[[ DOCUMENT EXTRACT open ]]

Known as a "soldier of Christ" (miles Christi), Pac was a zealous and ambitious military leader; as the commander, he used to receive the Great Hetman Paulius Sapiega only while lying in bed, and constantly argued with king Sobieski and made fun of him in public. A known ascetic, Pac constantly marinated his body. According to contemporaries, he always wore a sharp iron chain with which he tied his body. Pac also opposed Polish Hetmans leading Lithuanian military forces into battle.

===Later years===
Pac opposed the election of Michael Korybut Wiśniowiecki to the throne of the Commonwealth. After the death of Wiśniowiecki, he opposed the election of John III Sobieski, creating an opposition group consisting of the Oginski magnate family and Krzysztof Zygmunt Pac against the Radziwiłł and Sapiehas. When it was discovered that Pac plotted with Austria and Brandenburg against Sobieski himself, he fell from public favor. Michał Kazimierz Pac funded the construction of St. Peter and St. Paul Church in Vilnius, considered to be one of the best examples of Baroque architecture in Europe.

Michał Kazimierz Pac died on 4 April 1682 in Vokė, near Vilnius. He wished for his burial to be accompanied by poor men and monks. Following his wishes, he was interred in the church vestibule and his grave was marked with a Latin inscription Hic iacet pecator (English: Here lies a sinner).

[[ DOCUMENT EXTRACT closed ]]
[[ SUPPLIED MATERIAL open ]]

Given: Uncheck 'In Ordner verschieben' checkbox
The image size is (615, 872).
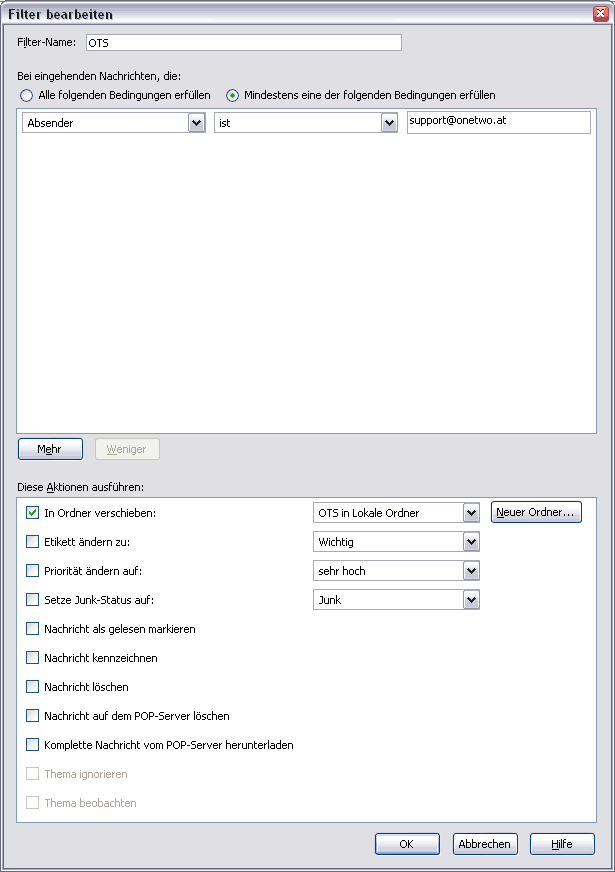Looking at the screenshot, I should pyautogui.click(x=32, y=513).

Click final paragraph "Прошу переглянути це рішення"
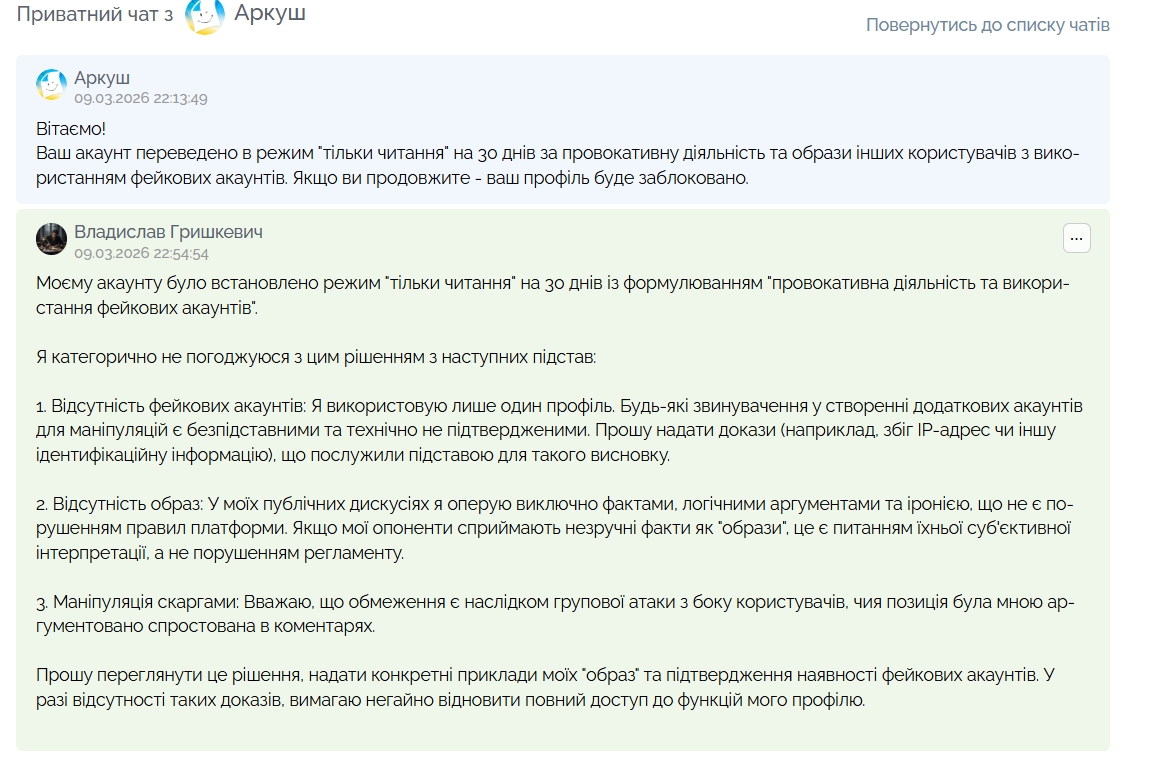tap(545, 688)
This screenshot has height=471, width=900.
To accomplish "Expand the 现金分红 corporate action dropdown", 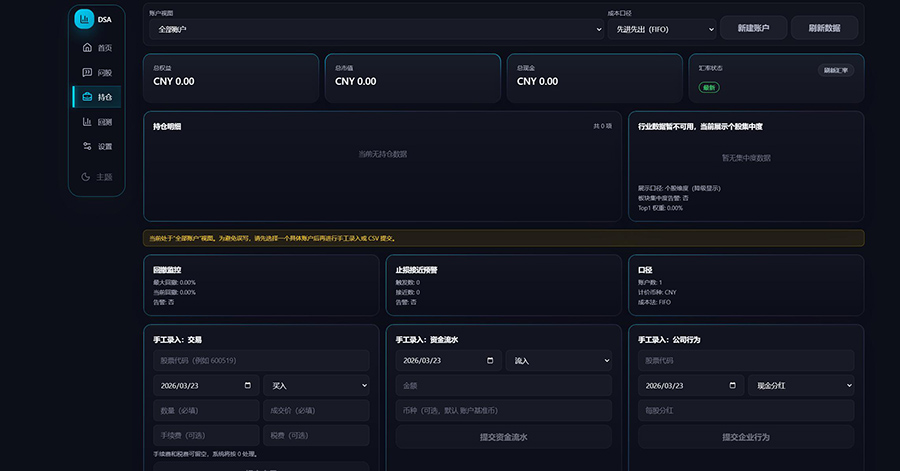I will pos(800,385).
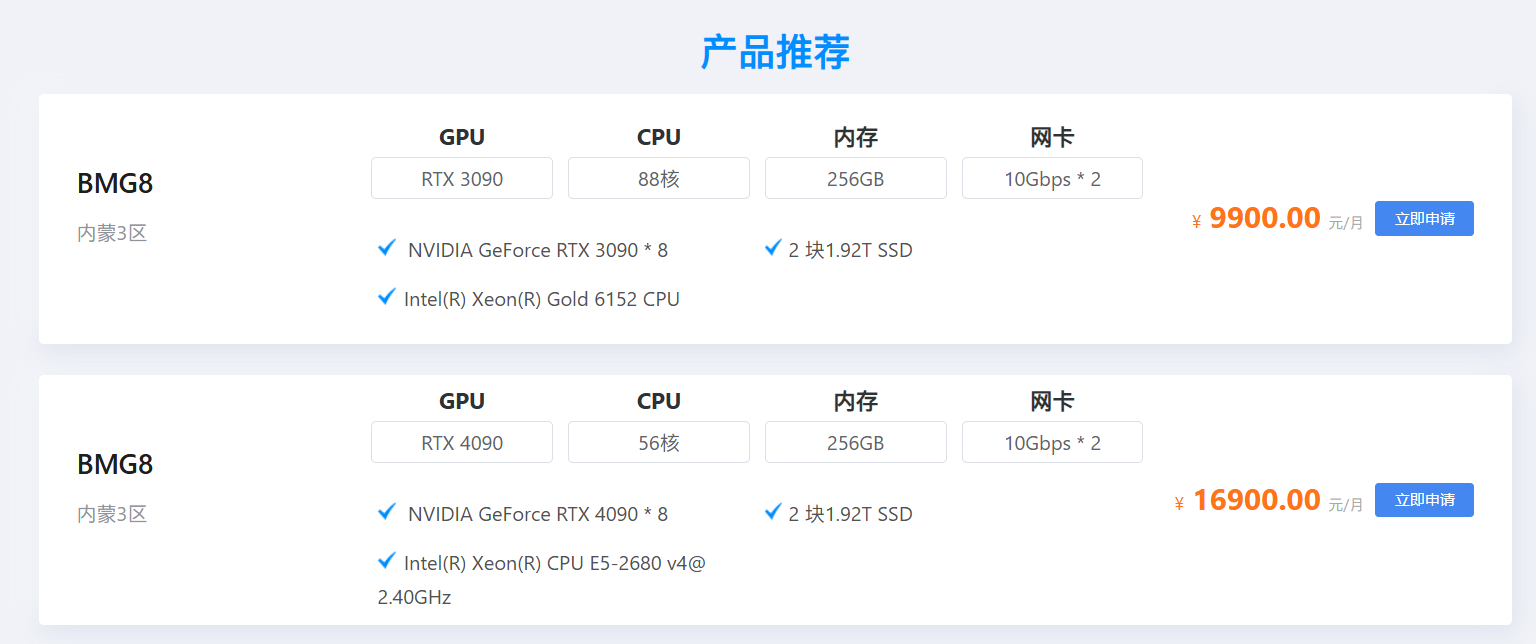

[[ SUPPLIED MATERIAL closed ]]

USING THE INFORMATION —
a – According to the passage on Michał Kazimierz Pac, which church in Vilnius did he pay to build?
b – Reproduce the passage on Michał Kazimierz Pac from "Michał Kazimierz Pac died" up to and including "lies a sinner).".

SOLUTIONS BELOW —
a – St. Peter and St. Paul Church.

b –
Michał Kazimierz Pac died on 4 April 1682 in Vokė, near Vilnius. He wished for his burial to be accompanied by poor men and monks. Following his wishes, he was interred in the church vestibule and his grave was marked with a Latin inscription Hic iacet pecator (English: Here lies a sinner).